Страница 17 из 47
Оба моих товарища смело направились теперь к задней части корабля и спустились в главную каюту, причем Питерс закрыл за собою дверь таким же способом, как он ее нашел. Штурман встретил их с притворной сердечностью и сказал Августу, что, так как он вел себя за последнее время хорошо, он может иметь свое местонахождение в главной каюте и быть впредь одним из их числа. После этого он налил ему до половины большой стакан рома и заставил выпить. Все это я видел и слышал, ибо я последовал за своими друзьями до главной каюты, как только дверь была закрыта, и занял свой прежний наблюдательный пункт. Я принес с собою две вымбовки, одну из которых припрятал около лестницы, чтобы иметь ее наготове, когда в том будет надобность.
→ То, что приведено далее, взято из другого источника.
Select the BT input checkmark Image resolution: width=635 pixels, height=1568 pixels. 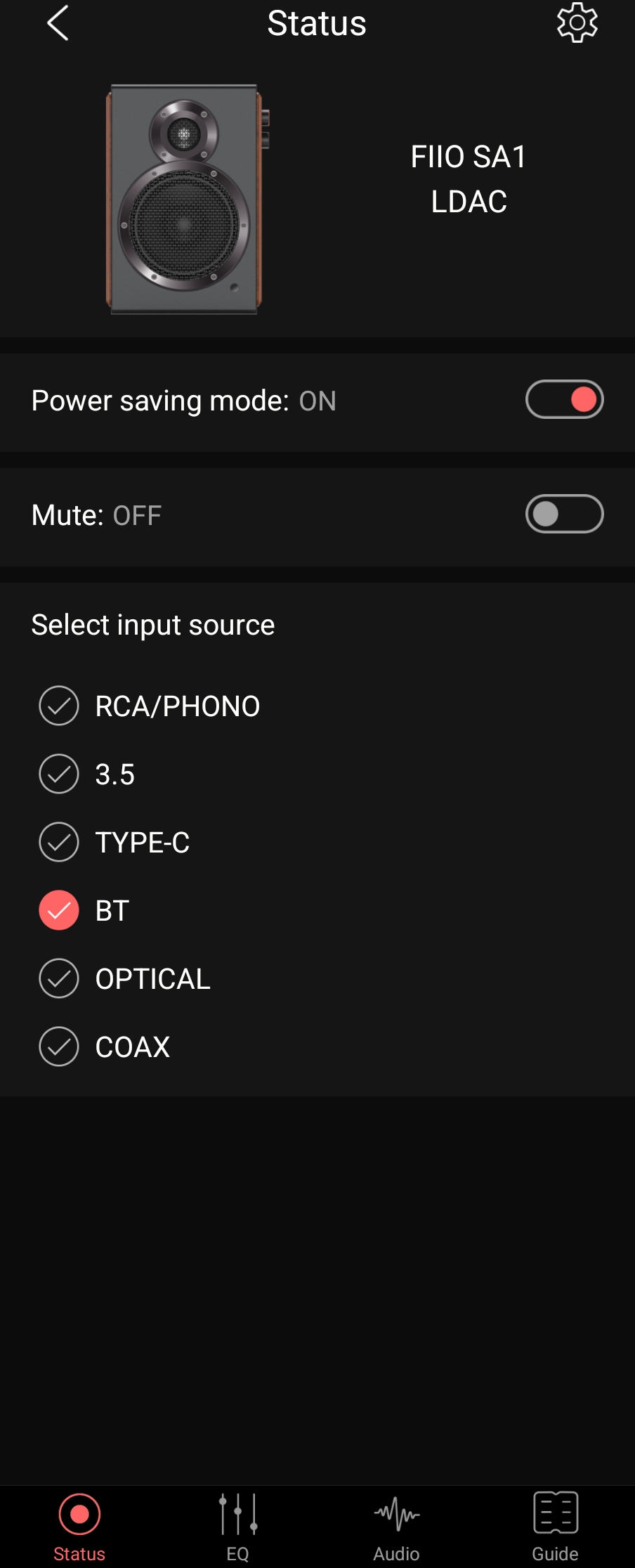[x=59, y=910]
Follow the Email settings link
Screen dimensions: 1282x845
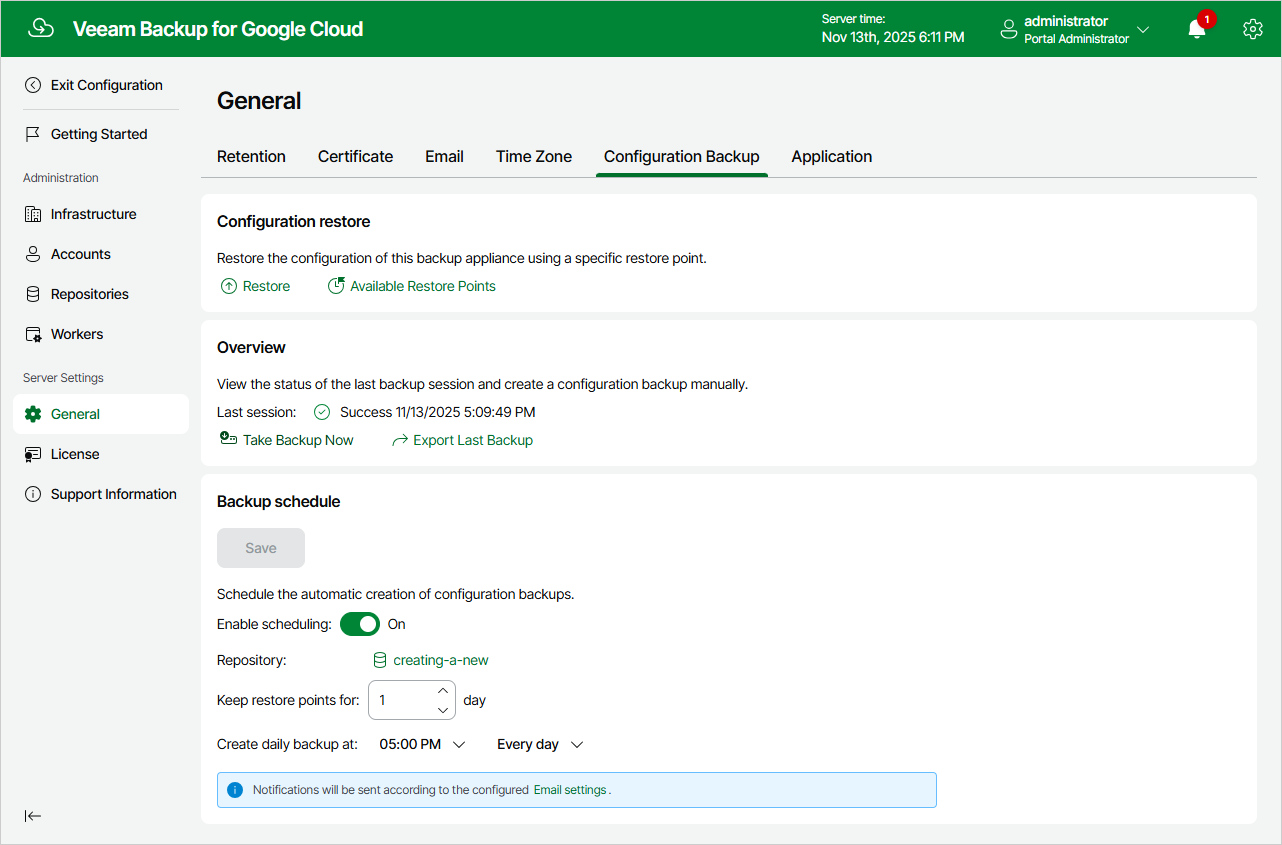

Я встал теперь по возможности так стойко, как только это было возможно, чтобы видеть хорошенько все, что происходит там внутри, и постарался подбодриться, чтобы смело появиться среди бунтовщиков, когда Питерс, как мы уговорились, даст мне сигнал. Ему удалось в настоящую минуту навести разговор на кровавые деяния бунта, и мало‑помалу он заставил всех говорить о тысяче суеверий, которые имеют такое широкое распространение среди моряков. Я не мог разобрать всего, что говорилось, но я мог ясно видеть действие беседы на лицах присутствующих. Штурман, видимо, был очень взволнован, и в то время, когда кто‑то упомянул о том, какой страшный вид у трупа Роджерса, я подумал, что он близок к обмороку. Питерс спросил его, не думает ли он, что было бы лучше тотчас же бросить тело за борт, потому что слишком это ужасно – смотреть, как оно бултыхается там в желобах для стока воды. Тут негодяй окончательно задохнулся и медленно повернул голову кругом, осматривая своих сотоварищей и как бы умоляя, чтобы кто‑нибудь пошел и сделал это. Никто, однако, не шевельнулся, и было совершенно явно, что вся компания взвинчена до высочайшей степени нервного возбуждения. В это время Питерс дал сигнал. Я тотчас же распахнул дверь на лестницу и, сойдя, встал, не говоря ни слова, посреди компании.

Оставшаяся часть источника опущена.